On February 2, 2012, Jurl Holdings, LLC (“Jurl”), a 99.7% owned subsidiary completed the sale of our
investment in Jurlique International Pty Ltd. (“Jurlique”), an Australian manufacturer of skin care products, for
which we received proceeds of $27,287, net of the amount held in escrow. In connection with the anticipated
proceeds of the sale and in order to protect ourselves from a decrease in the Australian dollar through the closing date,
we entered into a foreign currency related derivative transaction for an equivalent notional amount in U.S. dollars of
the expected proceeds of A$28,500. During the year ended December 30, 2012, we recorded a gain on sale of this
investment of $27,407, which included a loss of $2,913 on the settlement of the derivative transaction discussed
above. The gain was included in “Investment income, net” in our consolidated statement of operations. During the
year ended December 29, 2013, we collected $1,166 of the escrow. We determined that $799 of the remaining
escrow would not be received and recorded the reduction of our escrow receivable to “Investment income, net.” The
remaining escrow of $964 as of December 29, 2013, which was adjusted for foreign currency translation and included
in “Deferred costs and other assets,” is considered collectible.
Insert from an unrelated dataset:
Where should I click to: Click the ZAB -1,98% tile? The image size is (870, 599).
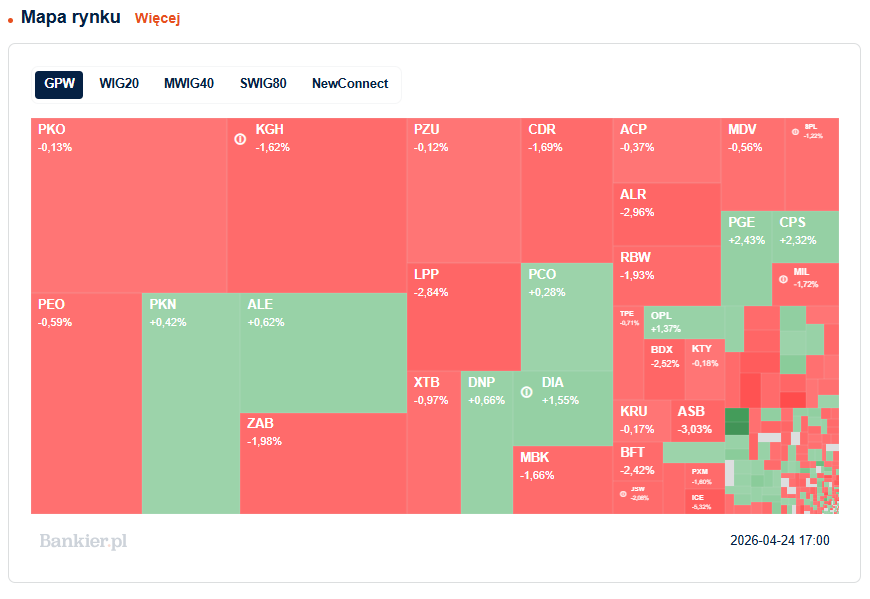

We have reflected net income attributable to noncontrolling interests of $2,384, net of an income tax benefit of
$1,283, for the year ended December 30, 2012 in connection with the equity and profit interests discussed below.
The net assets and liabilities of the subsidiary that held the investment were not material to the consolidated financial
statements. Therefore, the noncontrolling interest in those assets and liabilities was not previously reported separately.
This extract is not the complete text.